Una cosa è sicura: è altamente radioattivo. Se per errore ci avvicinassimo ad una barra di combustibile appena estratta da un reattore nucleare e non schermata, in pochi secondi assorbiremmo una dose letale di radiazioni che ci porterebbe al decesso in pochi giorni. Senza possibilità di cure.
Quindi la risposta breve è: per spostarlo lo schermiamo pesantemente, poi lo infiliamo in una piscina per qualche anno, aspettando così che decadano gli elementi con tempi di dimezzamento [29] più breve.
Dopo di che ci troviamo ad avere a che fare con isotopi radioattivi che richiedono tempi medi e lunghi per togliersi di mezzo. Per tempi medi si intende fino a qualche centinaio di anni. I tempi lunghi sono dell'ordine delle migliaia, se non centinaia di migliaia, di anni [30].
Abbiamo di fronte due possibilità:
Gli Stati Uniti hanno fatto da apripista per la prima soluzione.

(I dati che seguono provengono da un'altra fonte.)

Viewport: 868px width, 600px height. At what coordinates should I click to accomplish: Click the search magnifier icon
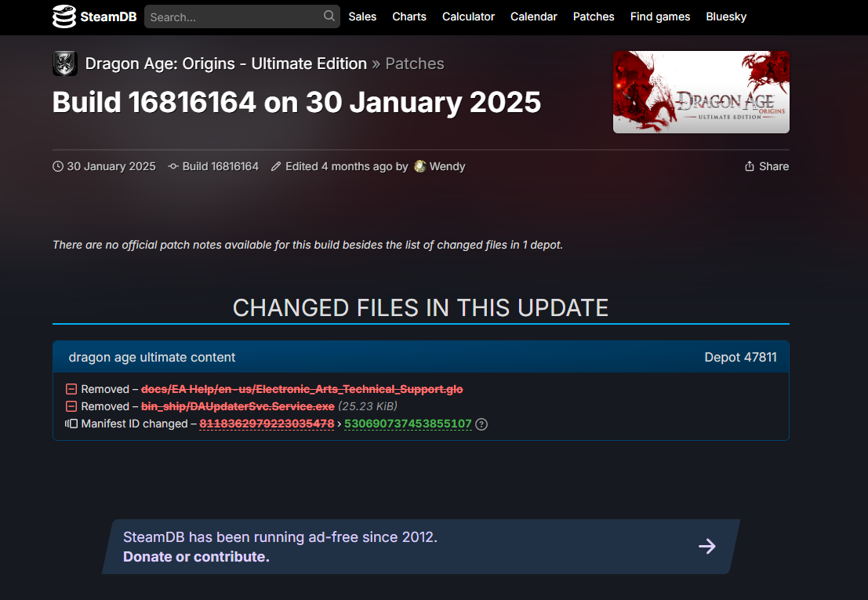[x=329, y=16]
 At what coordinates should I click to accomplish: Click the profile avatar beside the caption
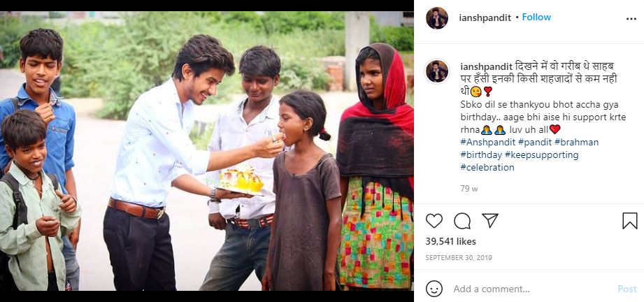[x=437, y=71]
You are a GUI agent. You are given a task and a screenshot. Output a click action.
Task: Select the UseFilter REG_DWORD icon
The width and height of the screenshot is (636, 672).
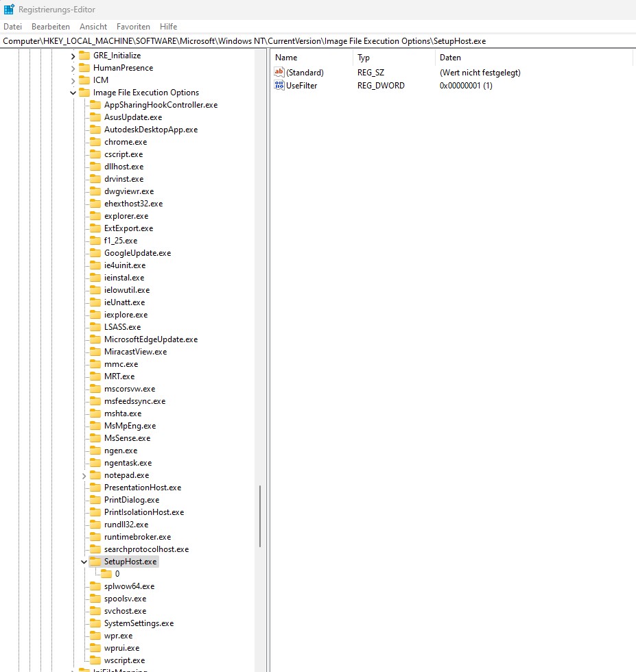[x=280, y=85]
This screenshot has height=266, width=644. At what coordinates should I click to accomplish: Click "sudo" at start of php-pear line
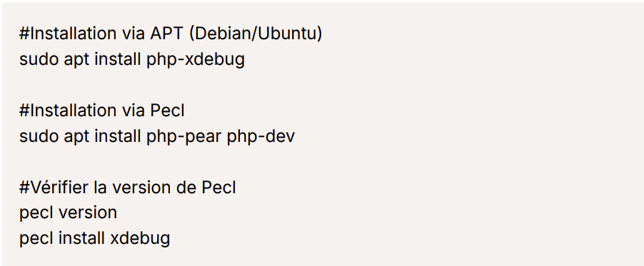pyautogui.click(x=39, y=137)
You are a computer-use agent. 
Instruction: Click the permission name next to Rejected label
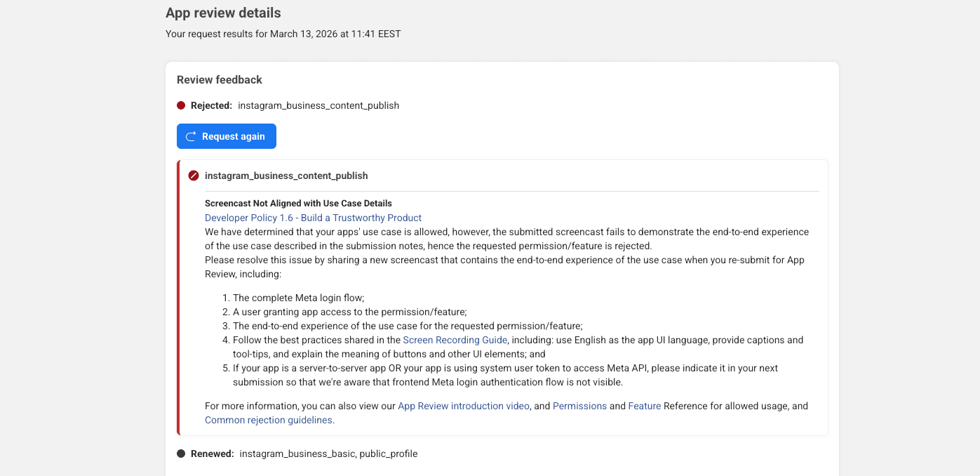(x=318, y=105)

Dovevano trattare il combustibile esausto in modo da renderlo inerte [31], per poi immagazzinarlo in depositi geologici profondi particolarmente stabili: lo Yucca Mountain Nuclear Waste Repository.
Al momento in cui scriviamo il progetto in questione è bloccato da decenni. Secondo i sostenitori del nucleare, per meri motivi politici. Rimane il fatto che né i repubblicani, né i democratici, hanno lavorato per sbloccare il progetto e superare l'ostilità delle popolazioni locali.
Diverso il caso della Germania.
La Germania Est adottò il sito di Morsleben, una miniera di sale utilizzata per immagazzinare residui radioattivi ad alta intensità da 1971.
La Germania Ovest, a sua voltà utilizzò la miniera di sale di Asse II.
Entrambi questi siti si sono dimostrati inaffidabili. Il sito di Moresleben ha mostrato cedimenti dal 1997, portando alla chiusura del sito e la previsione della necessità di oltre 2 miliardi di € per il suo decommissioning. Analogamente la miniera di Asse II ha mostrato via via segni di instabilità che hanno portato alla pianificazione del suo decommissioning. Con una previsione di spesa di oltre 3,7 miliardi di €. Tutti impegni economici a carico dello stato. Mentre i gestori degli impianti nucleari tedeschi hanno versato poche centinaia di milioni di euro per lo stoccaggio dei rifiuti durante il periodo di funzionamento dei depositi.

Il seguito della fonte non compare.